Rectal Cancer

  • Overview

  • Symptoms

  • Diagnosis

  • Treatment

Overview

The rectum is the last six inches of the large intestine where the stool collects and passes out through the anus. Rectal cancer usually starts as a small abnormality on the surface called a polyp, which grows gradually. Some polyps can become cancerous. There is also a hereditary from of this cancer.

Early Symptoms

There nay be no symptoms of rectal cancer or only slight ones if any.

  • Blood in the stool or in the rectum
  • Lasting diarrhea, constipation or difficulty in bowel movements
  • Frequent bowel movements
  • A persistent pressure even after you’ve just had a bowel movement
  • Weakness, fatigue or weight loss
  • Anemia

 

A case of bleeding rectum or blood in the stool should be brought to the notice of your doctor immediately.

Diagnosis

  • Medical History
  • Physical Examination
  • Diagnostic Tests
  • Colonoscopy
  • Biopsy
  • Testing for genetic mutations

Treatment

Surgery: It is the most common procedure for many stages of rectal cancer.
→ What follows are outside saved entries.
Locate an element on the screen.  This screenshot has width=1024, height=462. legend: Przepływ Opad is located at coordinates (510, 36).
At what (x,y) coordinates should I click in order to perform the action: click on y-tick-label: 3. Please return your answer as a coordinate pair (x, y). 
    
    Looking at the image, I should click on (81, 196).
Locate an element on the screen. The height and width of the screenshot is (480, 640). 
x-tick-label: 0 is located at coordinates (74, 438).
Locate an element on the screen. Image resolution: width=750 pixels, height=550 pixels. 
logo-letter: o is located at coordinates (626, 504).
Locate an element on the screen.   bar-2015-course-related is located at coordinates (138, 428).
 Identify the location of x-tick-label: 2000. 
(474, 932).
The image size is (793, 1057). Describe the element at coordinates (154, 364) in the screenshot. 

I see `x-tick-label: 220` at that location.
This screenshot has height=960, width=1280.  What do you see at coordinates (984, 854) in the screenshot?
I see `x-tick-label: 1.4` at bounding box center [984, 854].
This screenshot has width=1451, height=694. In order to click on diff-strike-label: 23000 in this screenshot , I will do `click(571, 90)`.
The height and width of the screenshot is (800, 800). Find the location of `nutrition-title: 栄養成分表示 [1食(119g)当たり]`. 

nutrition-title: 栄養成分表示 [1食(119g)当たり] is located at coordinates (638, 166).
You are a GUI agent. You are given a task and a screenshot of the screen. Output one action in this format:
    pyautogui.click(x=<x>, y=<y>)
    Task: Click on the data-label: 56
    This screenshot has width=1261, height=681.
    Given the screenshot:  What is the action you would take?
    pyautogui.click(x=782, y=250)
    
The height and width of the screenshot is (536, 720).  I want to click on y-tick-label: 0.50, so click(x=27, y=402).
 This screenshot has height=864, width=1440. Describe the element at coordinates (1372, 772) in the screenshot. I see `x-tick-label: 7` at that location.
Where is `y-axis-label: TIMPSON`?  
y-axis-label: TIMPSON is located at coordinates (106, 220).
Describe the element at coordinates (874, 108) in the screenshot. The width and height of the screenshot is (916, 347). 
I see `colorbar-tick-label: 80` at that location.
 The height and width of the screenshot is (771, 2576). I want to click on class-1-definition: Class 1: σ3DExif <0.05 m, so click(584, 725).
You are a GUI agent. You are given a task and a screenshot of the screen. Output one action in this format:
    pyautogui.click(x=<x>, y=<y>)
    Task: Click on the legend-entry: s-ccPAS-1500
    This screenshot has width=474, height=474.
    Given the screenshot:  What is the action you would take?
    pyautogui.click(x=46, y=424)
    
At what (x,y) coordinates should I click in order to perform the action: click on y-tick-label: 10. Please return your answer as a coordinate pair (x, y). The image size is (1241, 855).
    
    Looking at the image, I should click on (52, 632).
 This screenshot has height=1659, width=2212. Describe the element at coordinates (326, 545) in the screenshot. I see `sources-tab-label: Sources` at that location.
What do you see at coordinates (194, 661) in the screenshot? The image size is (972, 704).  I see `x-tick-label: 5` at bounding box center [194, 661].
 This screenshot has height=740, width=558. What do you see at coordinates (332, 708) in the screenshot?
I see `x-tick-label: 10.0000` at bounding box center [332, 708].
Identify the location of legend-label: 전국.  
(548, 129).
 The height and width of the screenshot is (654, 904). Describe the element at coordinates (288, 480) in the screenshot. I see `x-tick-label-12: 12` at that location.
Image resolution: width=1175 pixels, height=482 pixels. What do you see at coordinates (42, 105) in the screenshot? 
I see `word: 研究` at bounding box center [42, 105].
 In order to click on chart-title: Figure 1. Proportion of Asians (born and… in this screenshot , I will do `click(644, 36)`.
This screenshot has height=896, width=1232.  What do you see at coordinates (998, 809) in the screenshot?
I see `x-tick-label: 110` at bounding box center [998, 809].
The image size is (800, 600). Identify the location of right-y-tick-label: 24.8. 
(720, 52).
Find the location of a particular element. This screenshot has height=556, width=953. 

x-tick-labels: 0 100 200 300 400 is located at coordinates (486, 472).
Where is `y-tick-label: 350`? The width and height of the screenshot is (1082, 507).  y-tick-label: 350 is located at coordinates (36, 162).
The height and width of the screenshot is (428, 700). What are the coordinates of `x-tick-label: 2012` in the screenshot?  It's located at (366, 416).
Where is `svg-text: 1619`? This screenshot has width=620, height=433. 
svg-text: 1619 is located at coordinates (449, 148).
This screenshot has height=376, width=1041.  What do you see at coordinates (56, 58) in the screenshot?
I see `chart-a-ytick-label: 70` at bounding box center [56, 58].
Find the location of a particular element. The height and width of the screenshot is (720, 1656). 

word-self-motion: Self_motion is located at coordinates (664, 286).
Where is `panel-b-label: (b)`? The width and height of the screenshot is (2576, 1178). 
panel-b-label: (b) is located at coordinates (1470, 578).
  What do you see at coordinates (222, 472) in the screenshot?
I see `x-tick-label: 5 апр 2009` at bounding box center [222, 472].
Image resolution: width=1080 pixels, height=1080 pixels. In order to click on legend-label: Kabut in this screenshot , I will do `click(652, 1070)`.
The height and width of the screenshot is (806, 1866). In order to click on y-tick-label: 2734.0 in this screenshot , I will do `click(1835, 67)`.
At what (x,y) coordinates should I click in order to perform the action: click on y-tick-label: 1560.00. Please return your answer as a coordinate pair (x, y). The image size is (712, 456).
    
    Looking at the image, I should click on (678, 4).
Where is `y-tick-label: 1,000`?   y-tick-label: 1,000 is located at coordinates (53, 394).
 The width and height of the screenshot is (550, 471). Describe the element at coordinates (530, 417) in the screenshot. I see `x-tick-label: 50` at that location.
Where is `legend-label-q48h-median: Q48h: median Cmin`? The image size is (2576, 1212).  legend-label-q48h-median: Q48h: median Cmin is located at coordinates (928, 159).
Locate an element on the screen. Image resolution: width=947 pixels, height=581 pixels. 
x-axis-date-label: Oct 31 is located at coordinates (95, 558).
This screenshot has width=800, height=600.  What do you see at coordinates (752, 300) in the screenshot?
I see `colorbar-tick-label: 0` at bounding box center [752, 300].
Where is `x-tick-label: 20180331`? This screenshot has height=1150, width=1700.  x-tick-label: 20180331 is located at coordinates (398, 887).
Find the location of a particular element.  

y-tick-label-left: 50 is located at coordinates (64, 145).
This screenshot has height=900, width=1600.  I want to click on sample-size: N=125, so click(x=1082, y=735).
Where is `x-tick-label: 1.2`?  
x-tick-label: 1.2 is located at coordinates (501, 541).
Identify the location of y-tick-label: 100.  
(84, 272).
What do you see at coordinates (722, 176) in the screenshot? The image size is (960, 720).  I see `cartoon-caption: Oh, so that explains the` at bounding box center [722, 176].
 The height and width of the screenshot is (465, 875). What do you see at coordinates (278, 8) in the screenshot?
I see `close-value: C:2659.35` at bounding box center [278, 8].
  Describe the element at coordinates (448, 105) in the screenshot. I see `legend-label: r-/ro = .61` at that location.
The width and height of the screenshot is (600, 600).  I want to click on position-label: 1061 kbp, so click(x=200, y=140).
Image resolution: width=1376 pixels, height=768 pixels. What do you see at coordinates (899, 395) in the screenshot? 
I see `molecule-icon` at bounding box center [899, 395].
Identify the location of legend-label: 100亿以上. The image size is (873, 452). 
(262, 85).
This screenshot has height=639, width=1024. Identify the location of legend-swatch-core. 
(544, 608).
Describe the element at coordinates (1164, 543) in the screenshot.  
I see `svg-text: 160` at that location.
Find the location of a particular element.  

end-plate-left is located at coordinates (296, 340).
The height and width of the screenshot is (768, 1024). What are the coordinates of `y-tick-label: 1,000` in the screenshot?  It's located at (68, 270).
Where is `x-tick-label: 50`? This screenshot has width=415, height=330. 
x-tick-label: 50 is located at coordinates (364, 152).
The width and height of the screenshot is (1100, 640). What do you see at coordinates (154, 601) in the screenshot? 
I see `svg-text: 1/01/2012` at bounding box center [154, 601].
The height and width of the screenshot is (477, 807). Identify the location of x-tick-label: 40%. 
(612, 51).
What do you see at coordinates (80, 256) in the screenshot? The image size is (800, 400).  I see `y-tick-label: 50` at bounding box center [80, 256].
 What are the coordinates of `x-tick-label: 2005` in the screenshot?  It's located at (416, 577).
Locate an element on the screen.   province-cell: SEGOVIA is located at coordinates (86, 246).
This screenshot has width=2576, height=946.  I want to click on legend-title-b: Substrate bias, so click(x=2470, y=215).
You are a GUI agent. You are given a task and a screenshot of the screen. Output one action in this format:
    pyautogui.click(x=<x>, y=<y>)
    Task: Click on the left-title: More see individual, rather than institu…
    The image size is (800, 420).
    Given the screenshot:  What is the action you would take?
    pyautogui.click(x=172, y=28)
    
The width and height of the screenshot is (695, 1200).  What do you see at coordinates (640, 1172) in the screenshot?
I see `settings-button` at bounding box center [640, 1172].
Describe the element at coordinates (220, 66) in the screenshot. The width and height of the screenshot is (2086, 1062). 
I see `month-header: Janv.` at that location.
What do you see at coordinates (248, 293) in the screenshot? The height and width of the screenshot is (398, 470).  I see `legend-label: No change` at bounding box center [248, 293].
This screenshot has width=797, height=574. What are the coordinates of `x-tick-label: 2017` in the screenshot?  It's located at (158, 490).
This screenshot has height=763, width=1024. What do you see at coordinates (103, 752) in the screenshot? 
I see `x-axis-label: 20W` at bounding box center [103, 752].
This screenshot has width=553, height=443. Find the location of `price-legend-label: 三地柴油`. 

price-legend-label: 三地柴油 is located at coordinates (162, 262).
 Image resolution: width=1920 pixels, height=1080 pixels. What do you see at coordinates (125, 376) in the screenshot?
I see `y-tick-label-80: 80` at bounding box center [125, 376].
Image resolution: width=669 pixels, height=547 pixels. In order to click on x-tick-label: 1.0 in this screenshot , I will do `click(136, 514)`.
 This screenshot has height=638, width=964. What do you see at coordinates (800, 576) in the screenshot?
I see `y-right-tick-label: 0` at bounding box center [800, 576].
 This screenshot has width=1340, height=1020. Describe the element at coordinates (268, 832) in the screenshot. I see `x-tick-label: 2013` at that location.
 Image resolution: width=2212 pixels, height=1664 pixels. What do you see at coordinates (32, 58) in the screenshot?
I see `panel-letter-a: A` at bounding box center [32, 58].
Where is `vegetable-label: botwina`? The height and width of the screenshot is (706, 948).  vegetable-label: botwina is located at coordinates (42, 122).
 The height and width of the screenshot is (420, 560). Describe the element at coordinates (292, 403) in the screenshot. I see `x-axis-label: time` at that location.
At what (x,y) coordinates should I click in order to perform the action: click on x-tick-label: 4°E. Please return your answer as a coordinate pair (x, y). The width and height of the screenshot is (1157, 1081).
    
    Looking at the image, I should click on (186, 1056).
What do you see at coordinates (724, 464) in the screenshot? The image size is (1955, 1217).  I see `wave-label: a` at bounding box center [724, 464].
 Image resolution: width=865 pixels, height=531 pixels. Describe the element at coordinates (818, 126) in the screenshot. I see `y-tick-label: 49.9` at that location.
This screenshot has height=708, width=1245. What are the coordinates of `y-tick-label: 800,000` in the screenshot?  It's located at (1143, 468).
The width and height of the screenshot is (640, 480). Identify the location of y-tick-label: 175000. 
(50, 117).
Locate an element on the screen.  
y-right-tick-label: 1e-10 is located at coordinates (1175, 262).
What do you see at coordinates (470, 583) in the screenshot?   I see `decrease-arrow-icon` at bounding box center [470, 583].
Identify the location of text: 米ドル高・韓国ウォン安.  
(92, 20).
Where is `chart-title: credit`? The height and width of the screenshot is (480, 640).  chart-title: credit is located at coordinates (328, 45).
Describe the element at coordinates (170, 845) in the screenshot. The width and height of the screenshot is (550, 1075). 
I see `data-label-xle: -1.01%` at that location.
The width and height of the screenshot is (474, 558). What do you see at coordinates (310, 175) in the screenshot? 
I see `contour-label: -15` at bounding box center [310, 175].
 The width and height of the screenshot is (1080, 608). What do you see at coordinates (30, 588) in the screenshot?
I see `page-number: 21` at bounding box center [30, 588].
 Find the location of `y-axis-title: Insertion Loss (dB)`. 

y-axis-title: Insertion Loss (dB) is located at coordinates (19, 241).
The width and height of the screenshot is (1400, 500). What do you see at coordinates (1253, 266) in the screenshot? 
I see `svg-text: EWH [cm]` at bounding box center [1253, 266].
However, many rectal cancers can be treated by a combination of chemotherapy and radiation therapy.

Chemoptherapy: It may be used with radiation therapy before surgery to shrink the tumour. It may also be given after surgery to kill any cancer cells that remain.

Radiation Therapy: It is also used to shrink the tumour before surgery and to prevent the tumour from growing back after it.